The Bolshevik Babushka 

Design by Anasthasia Shilov

Eastern Blokh is a monthly column by Danya Blokh about Eastern European art and culture.

Nothing about Pelageya’s appearance in Mother (1926) suggests she is a revolutionary. Played by a stooped, gray-haired, and handkerchief-clad Vera Baranovskaya, she is the spitting image of a Russian grandmother who fears communists and prays to her icon every night. Yet this character, conceived in a novel by Maxim Gorky and immortalized onscreen by director Vsevolod Pudovkin, became one of Soviet film’s most recognizable protagonists. Indeed, her contrast with the courageous workers, revolutionaries, and military heroes of the Soviet Union’s fictional pantheon makes her symbolically resonant. In her most famous image, she stares forward with weary but determined eyes and clutches a red banner in her arms, manifesting the universal reach of revolution. Political consciousness is not just the terrain of young radicals, Pudovkin seems to say, but of mothers and fathers, grandmothers and grandfathers—everyone whose fate is bonded to another through love.

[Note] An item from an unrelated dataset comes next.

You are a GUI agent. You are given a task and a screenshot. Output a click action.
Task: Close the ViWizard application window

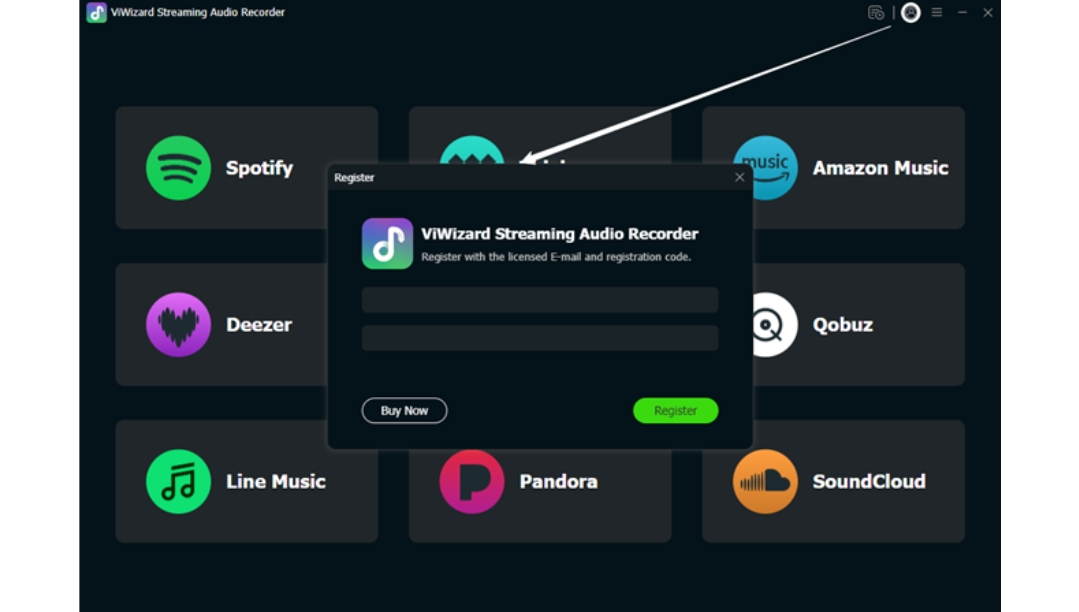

At the start of Mother, Pelageya is not only apolitical, but nearly depersonalized. Our first glimpse of her is a high-angle shot from the vantage point of her drunkard husband, who glares down at her while searching for possessions to sell for alcohol. Her expression in this shot is chillingly blank, as if she is too meek to express emotion. She wears the same avoidant gaze during almost every hardship she encounters: when her husband beats her; when he is recruited by factory bosses to beat up strikers and killed in a clash with the workers; and when her son Pavel, one of those striking workers, is sentenced to labor in Siberia for hiding arms in the house. Vera Baranovskaya’s performance is brilliant: she portrays Pelageya as a woman so thoroughly deprived of agency that she cannot muster an affective response to the tragedies befalling her. 

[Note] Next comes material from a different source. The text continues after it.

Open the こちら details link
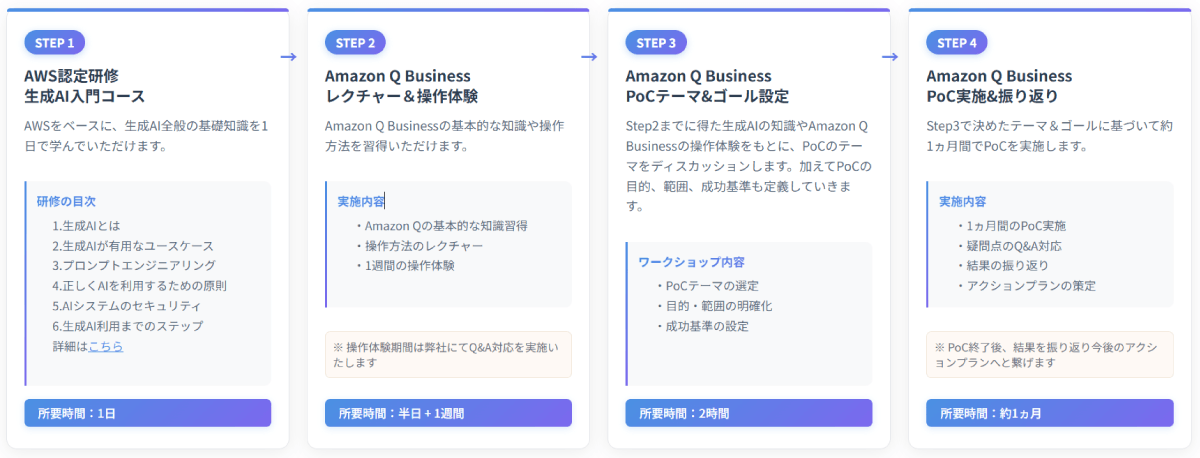The image size is (1200, 458). (106, 346)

Only after her son’s arrest does Pelageya show signs of dawning subjectivity. The film implies that this is a result of her collaboration with the strikers, who are planning a jail-break for May Day. We see Pelageya smile for the first time when she visits Pavel in prison and sneaks him a note about the prison escape. Later, when she marches in the May Day parade, we even see her chat amicably with the workers. Her political participation remains cautious, clearly born from  her motherly desire to rescue her son; yet the familial role which once oppressed her has now begun to facilitate revolutionary consciousness and individualization. 

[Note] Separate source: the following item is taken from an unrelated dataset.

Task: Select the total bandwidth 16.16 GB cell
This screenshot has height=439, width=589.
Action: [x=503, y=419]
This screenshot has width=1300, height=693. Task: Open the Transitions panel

Pelageya’s path to radicalization through her identity as a mother coincides with the film’s overarching project of naturalizing revolution. Pudovkin portrays communism less as a radically new social order than as a liberation of natural familial connections suppressed by capitalist alienation. As the class conflict mounts throughout the film, it is punctuated by paysage scenes of tranquil forests, trickling water, and children playing in fields, suggesting that revolution is as organic as the cycle of the seasons. Scenes of river ice breaking apart suggest that the breakdown of the Tsarist system is an inevitable consequence of history’s progression; at the film’s climax, this symbolic image enters the diegesis as Pavel escapes firing prison guards by leaping across the chunks of floating ice. Ultimately, even Pudovkin’s aesthetically conservative style is an extension of this ethos: instead of shattering old forms like his contemporaries, Pudovkin reconciled them with the socialist cause. 

In the film’s final scene, Pavel runs into the crowd of workers and embraces Pelageya. Mother and son are reconciled; worker solidarity has repaired the familial bonds severed by bourgeois authorities. Suddenly, however, Tsarist cossacks charge at the proletarian crowd and begin to fire. Murdered workers fall into the mud. Pavel is shot dead, pulling Pelageya to the ground with him. Then—in the film’s most legendary frame—Pelageya stands with the revolutionary banner in her arms and faces the cossacks. Shot from below, her unblinking face is monumentalized, completely inverting our first glimpse of her. Though this scene lasts only a few seconds, it captures Pelageya’s utter transformation: by choosing to die holding the banner instead of escaping, Pelageya has taken the leap from obeying her familial duty to exercising her own political will. She is no longer only a mother, but also a revolutionary.